* _Список заданий_
a) Изложите содержание отрывка об императоре Александре в двух предложениях.
b) Где, согласно отрывку об императоре Александре, проходил ежедневный парад?
c) Воспроизведите из отрывка об императоре Александре фрагмент начиная со слов "Каждый день император" и заканчивая словами "торжественного и трогательного." включительно.

* _Отрывок_
===
«Я не одобряю в женщине такого рода храбрость, – сказал император, когда эта дама удалилась. – Есть для них другой способ отличиться, более достойный их, более соответствующий их полу», – прибавил он, бросив на меня приветливый взгляд.
Каждый день император Александр, сопровождаемый своей свитой, отправлялся пешком на парад, на площадь перед городской думой, почти напротив моих окон. Я слышала, как он говорил солдатам: «Здорово, ребята», – причём солдаты отвечали: «Здравия желаем, Ваше Величество».
Эта взаимная заботливость, соединявшая государя с армией, отца с усыновлёнными детьми, гул всех этих мужественных и воинственных голосов – все это производило впечатление чего-то торжественного и трогательного.
Однажды, когда я хвалила состояние русских войск, в течение кампании никогда ни в чем не нуждавшихся, император сказал, вздыхая: «Войска тоже много пострадали. Здесь можно видеть лишь то, что блестит». Александр считал несправедливым, что во Франции императорская гвардия получает более высокий оклад, чем рядовое войско.
===
* _Доступный материал_
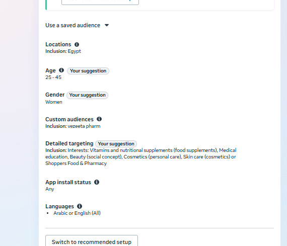The height and width of the screenshot is (246, 287).
Task: Click the 25 - 45 age range value
Action: (53, 77)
===
* _Ответы к заданиям_
a) Император Александр не одобрял в женщине храбрость такого рода и ежедневно ходил пешком на парад, где обменивался приветствиями с солдатами, что производило впечатление торжественного и трогательного. Он признавал, что войска тоже много пострадали, и считал несправедливым, что во Франции императорская гвардия получает более высокий оклад, чем рядовое войско.

b) На площади перед городской думой.

c)
Каждый день император Александр, сопровождаемый своей свитой, отправлялся пешком на парад, на площадь перед городской думой, почти напротив моих окон. Я слышала, как он говорил солдатам: «Здорово, ребята», – причём солдаты отвечали: «Здравия желаем, Ваше Величество».
Эта взаимная заботливость, соединявшая государя с армией, отца с усыновлёнными детьми, гул всех этих мужественных и воинственных голосов – все это производило впечатление чего-то торжественного и трогательного.